La rottura del tavolo di confronto sull’eredità industriale dell’ex Ilva rappresenta un momento di drammatica svolta, un tradimento delle aspettative e delle speranze di migliaia di lavoratori e delle comunità ad essi connesse.
La recente convocazione a Palazzo Chigi, con l’obiettivo di definire un piano di riconversione per il mese di agosto, si è trasformata in una brusca delusione, sfociata nella presentazione di uno scenario di chiusura e cassa integrazione che i segretari generali di Fim, Fiom e Uilm definiscono inequivocabilmente “un piano di morte”.
L’episodio evidenzia una profonda frattura nel processo decisionale, un’incongruenza tra le promesse di rilancio e le azioni concrete intraprese.
La gestione della complessa situazione industriale, gravata da debiti, obsolescenza tecnologica e incertezze geopolitiche, rischia di compromettere irreversibilmente il futuro di un’area produttiva strategica per il Paese.
La richiesta rivolta alla Presidente del Consiglio non è una semplice sollecitazione, ma una supplica affinché assuma la responsabilità di riprendere in mano il tavolo di trattativa, superando l’immobilismo e la mancanza di visione che hanno caratterizzato le recenti dinamiche.

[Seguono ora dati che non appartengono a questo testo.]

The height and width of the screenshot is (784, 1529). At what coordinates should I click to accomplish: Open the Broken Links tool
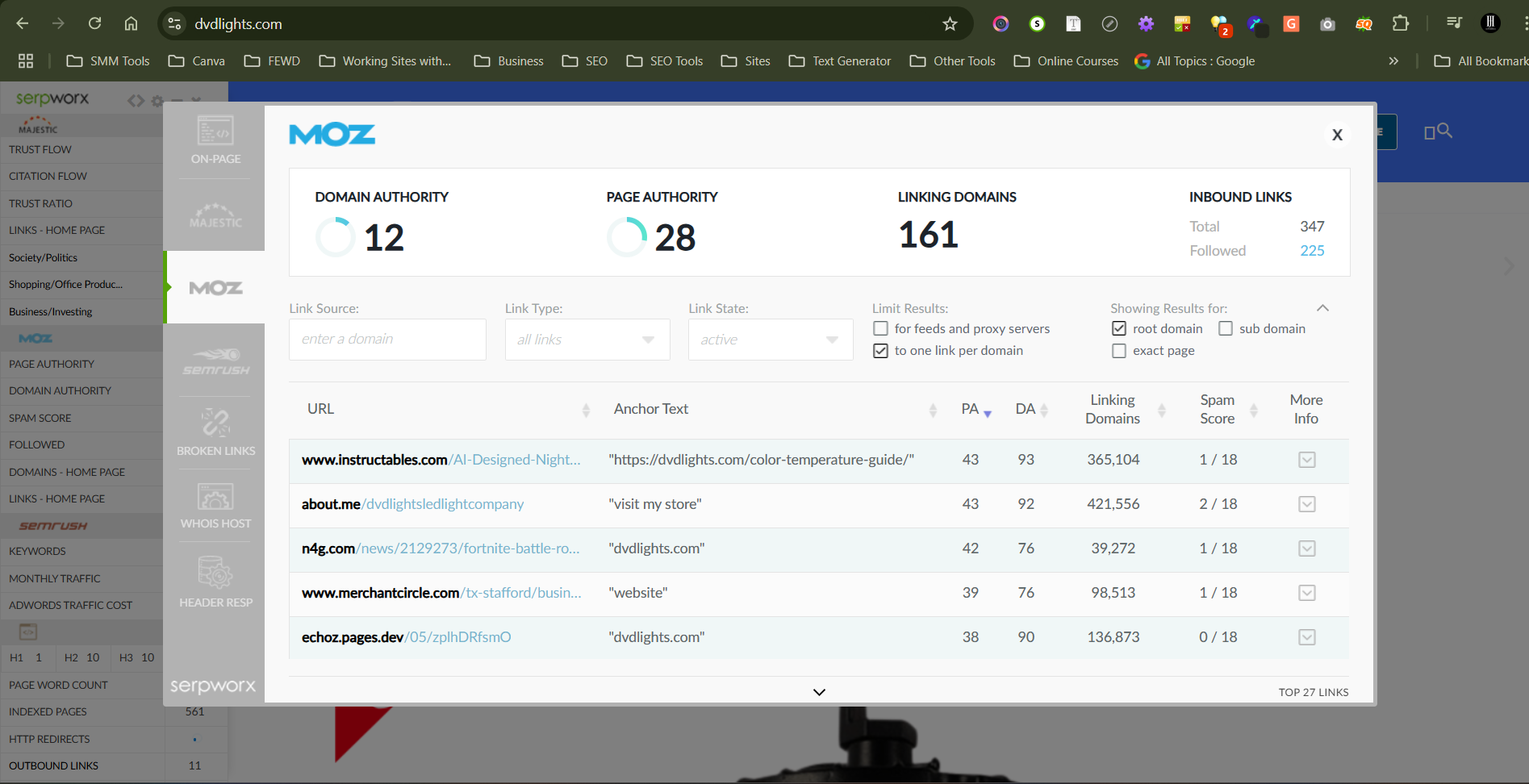(x=215, y=432)
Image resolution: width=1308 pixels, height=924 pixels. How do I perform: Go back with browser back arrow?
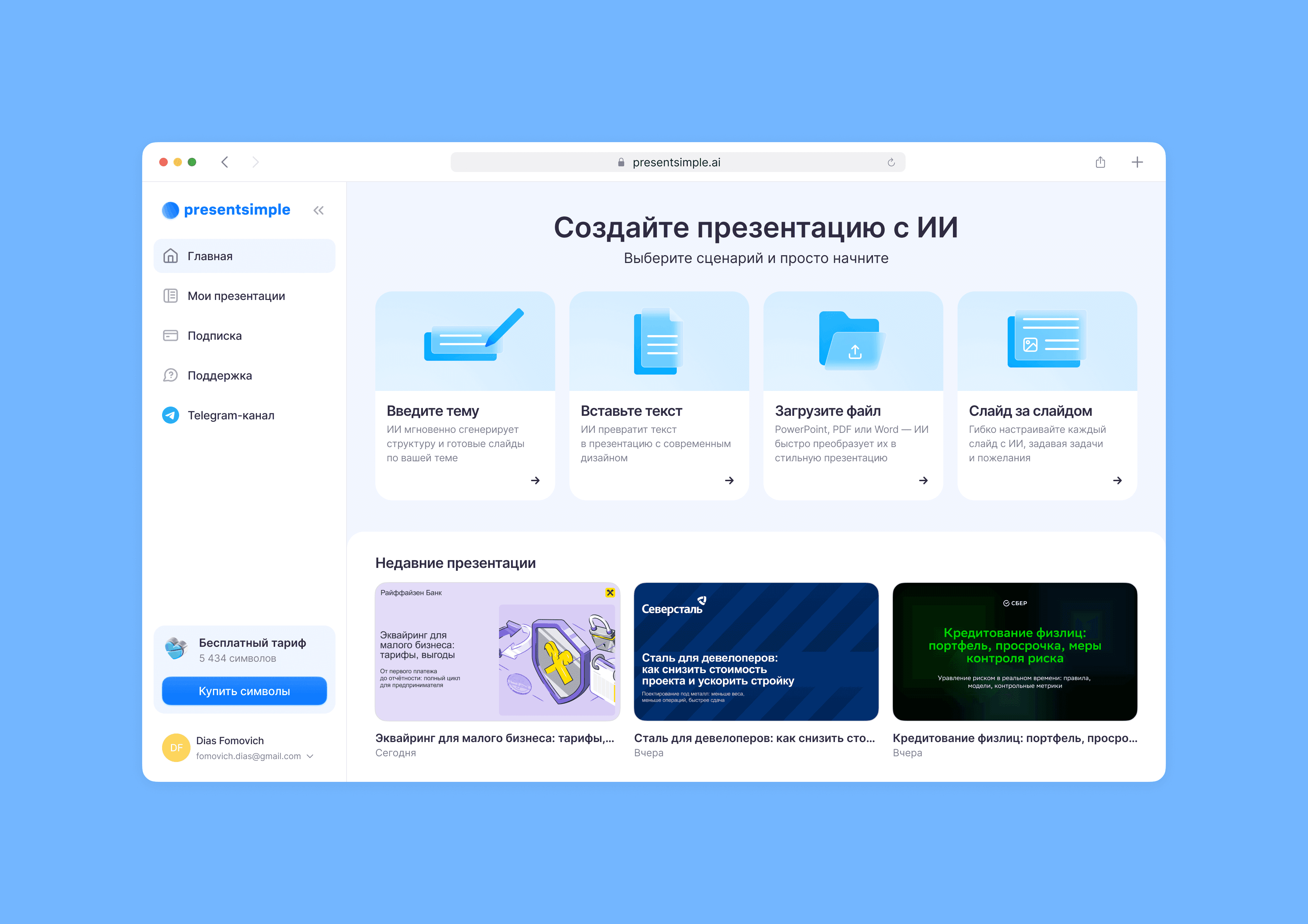coord(225,162)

La persistente assenza di investimenti, certificata dallo “zero” allocato nella legge di bilancio, amplifica i timori di un declino inarrestabile e alimenta la sensazione di un Paese disinteressato al destino dei propri lavoratori.
Maurizio Landini, segretario generale della Cgil, descrive la vicenda come un campanello d’allarme per l’intero sistema industriale italiano.
La necessità di una società “ad hoc”, con una partecipazione pubblica significativa, emerge come l’unica strada percorribile per scongiurare una liquidazione che sarebbe catastrofica sia dal punto di vista sociale che economico.
Questa soluzione, lungi dall’essere una panacea, rappresenterebbe un tentativo di costruire un futuro sostenibile, combinando competenze private e controllo pubblico, elementi imprescindibili per la riqualificazione dell’area e la creazione di nuove opportunità di lavoro.
La denuncia di Landini è esplicita: la responsabilità della crisi non può essere scaricata su fattori esterni.
La durata del governo in carica, pari a tre anni, rende inequivocabile la sua posizione: l’inerzia e la mancanza di una strategia chiara sono le vere cause del presente dramma.
Il caso dell’ex Ilva, pertanto, non è solo una questione industriale, ma un simbolo della fragilità di un modello economico che sacrifica il bene comune sull’altare del profitto immediato, lasciando sul lastrico famiglie intere e compromettendo la coesione sociale.
Il futuro, ora, si gioca su una scelta: abbandonare il territorio al suo destino o agire con coraggio e lungimiranza per costruire un futuro di speranza e sviluppo.